Thursday, February 21, 2013

Book Club: Little Bee

This week is flying by! I took Monday off to hang out with Scott as his office was closed for the holiday. And I'm taking tomorrow off to head out of town for a girls' weekend. So looking forward to it... and hoping the weather doesn't interfere with travel plans. My family in Kansas City got about a foot of snow, and the storm is heading our way...

I wanted to pop in and chat about our latest book club meeting. We got together at J's apartment last Friday night. She served up salad, stuffed shells, and wine (none for me, of course). The five of us ended up catching up until around midnight!

Our discussion about State of Wonder covered a lot of the unexpected events of the book's second half (we all felt one "surprise" incident wasn't exactly necessary!). Some felt it was tough to get into the story, and others felt like it pulled them in from page one. A novel about medical research and the Amazon isn't my usual cup of tea, but I found it to be fascinating and well-written. As I got into the latter part of the book, I was genuinely surprised at times and loved how the story twisted and turned. I'd recommend it!

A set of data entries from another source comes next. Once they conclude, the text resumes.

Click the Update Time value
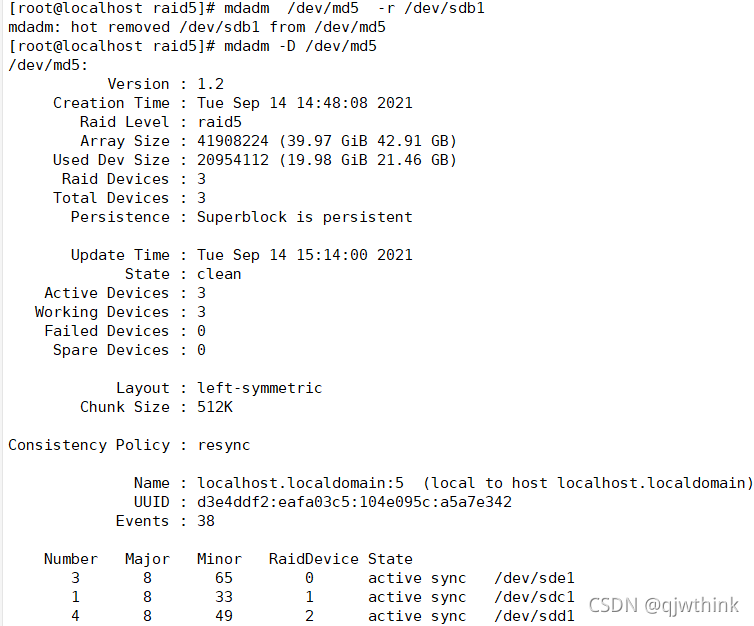754x626 pixels. 304,255
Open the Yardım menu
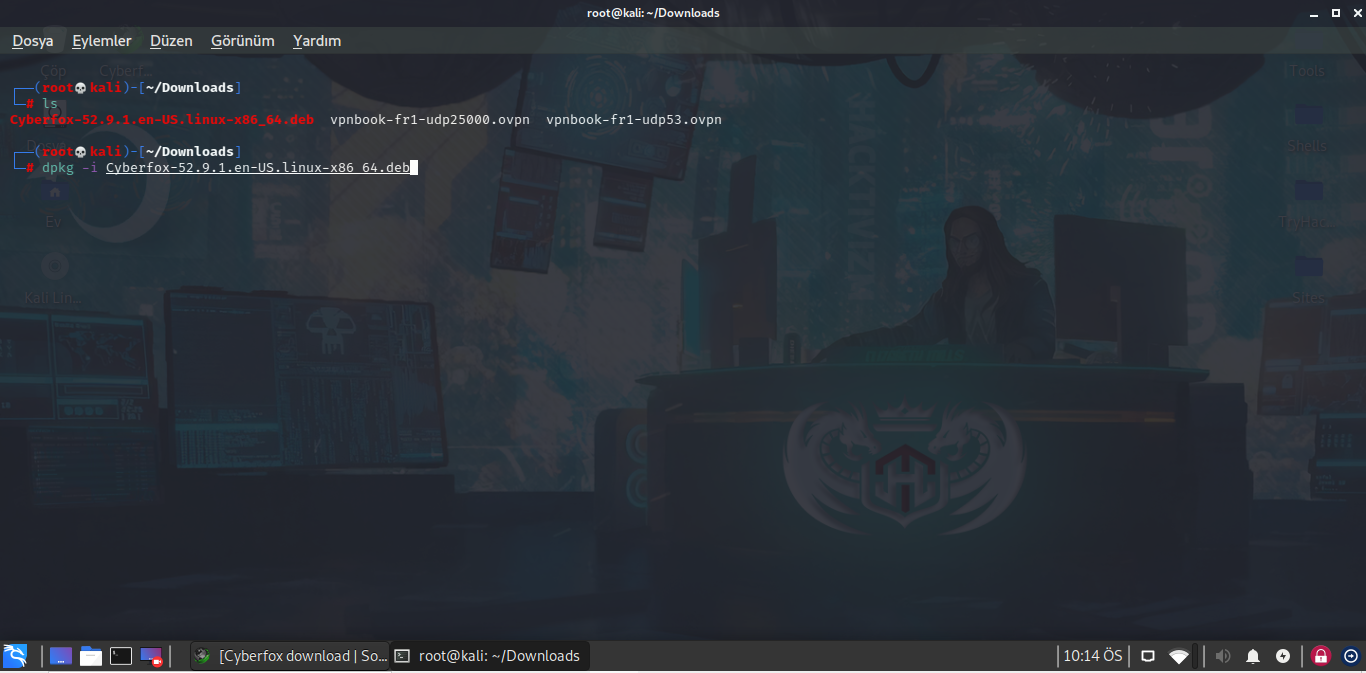 317,41
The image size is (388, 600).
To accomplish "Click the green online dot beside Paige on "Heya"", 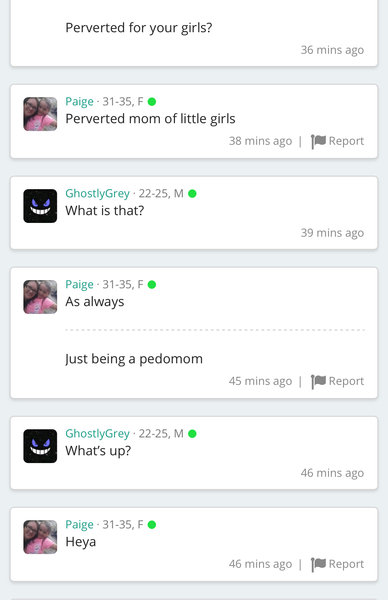I will click(152, 525).
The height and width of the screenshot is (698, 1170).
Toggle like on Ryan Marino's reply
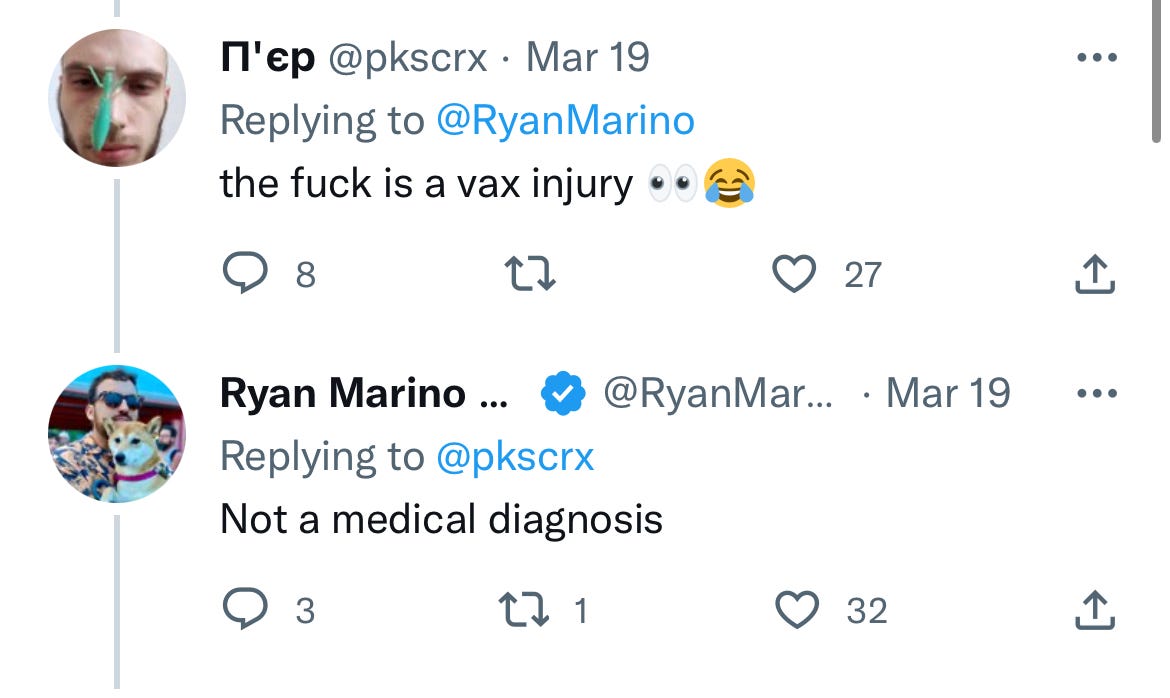pyautogui.click(x=795, y=607)
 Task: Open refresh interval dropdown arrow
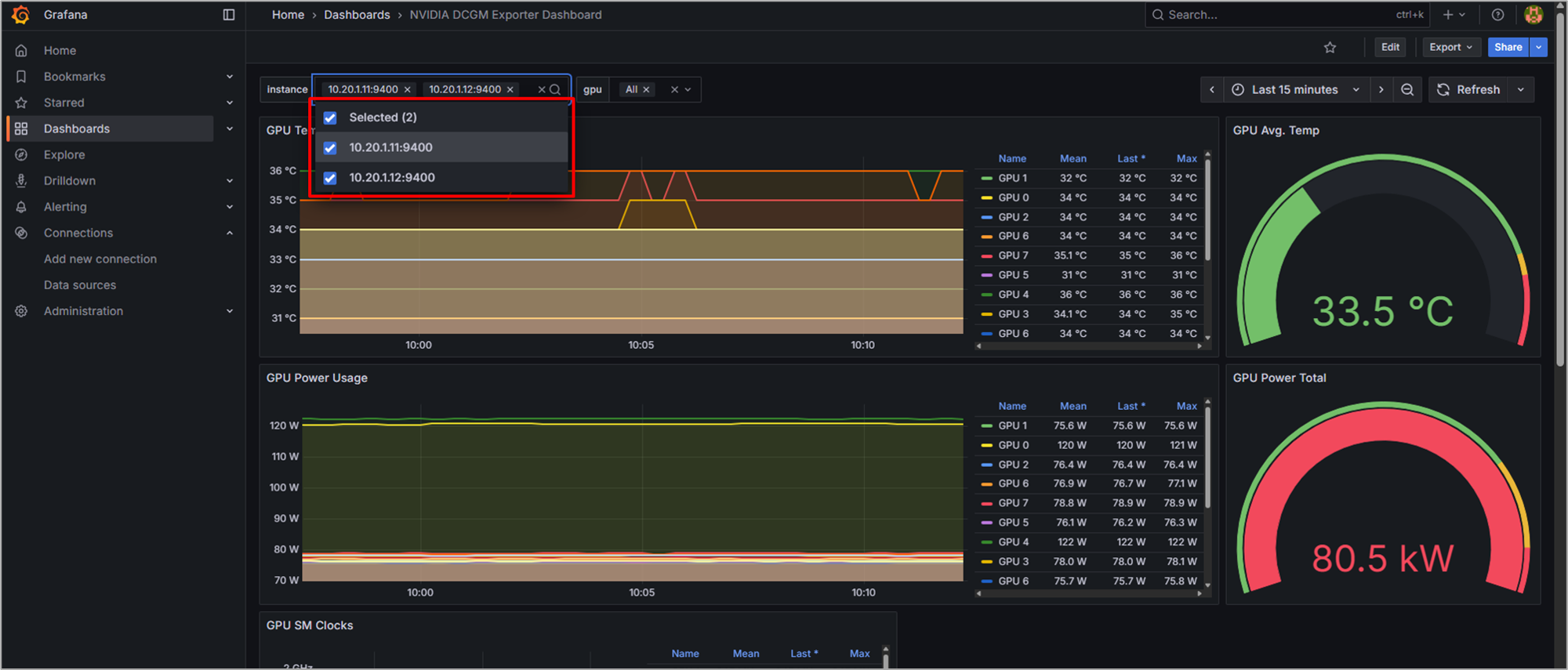coord(1521,90)
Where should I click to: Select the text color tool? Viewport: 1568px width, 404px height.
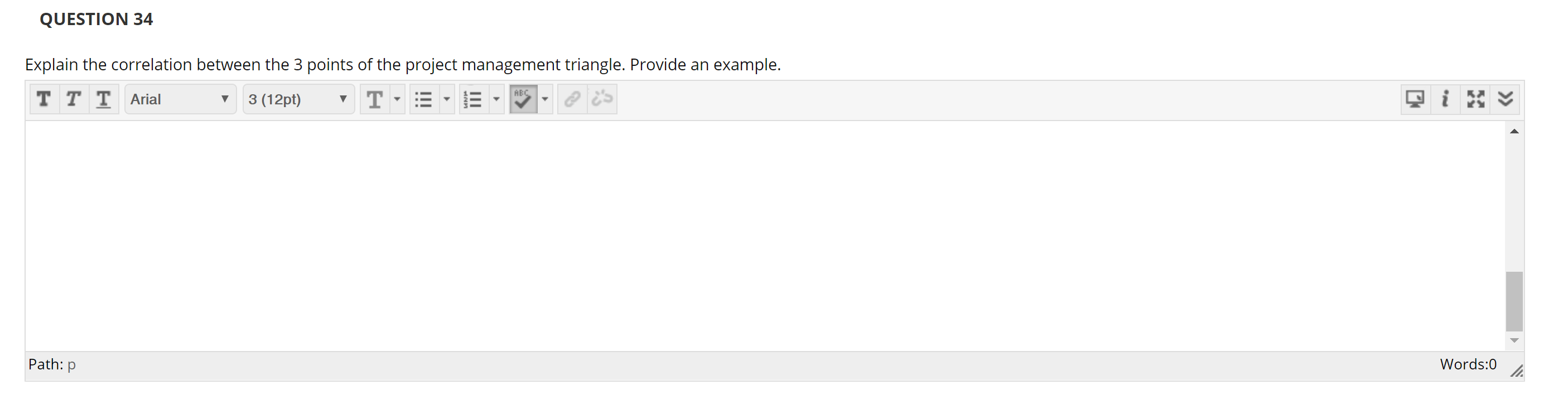click(375, 99)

Next month, we'll be reading Little Bee: A Novel by Chris Cleave. One of the girls had picked it up recently, so we decided to make it one of our book club picks.

via
Amazon.com Review:
Amazon Best of the Month, February 2009: The publishers of Chris Cleave's new novel "don't want to spoil" the story by revealing too much about it, and there's good reason not to tell too much about the plot's pivot point. All you should know going in to Little Bee is that what happens on the beach is brutal, and that it braids the fates of a 16-year-old Nigerian orphan (who calls herself Little Bee) and a well-off British couple--journalists trying to repair their strained marriage with a free holiday--who should have stayed behind their resort's walls. The tide of that event carries Little Bee back to their world, which she claims she couldn't explain to the girls from her village because they'd have no context for its abundance and calm. But she shows us the infinite rifts in a globalized world, where any distance can be crossed in a day--with the right papers--and "no one likes each other, but everyone likes U2." Where you have to give up the safety you'd assumed as your birthright if you decide to save the girl gazing at you through razor wire, left to the wolves of a failing state.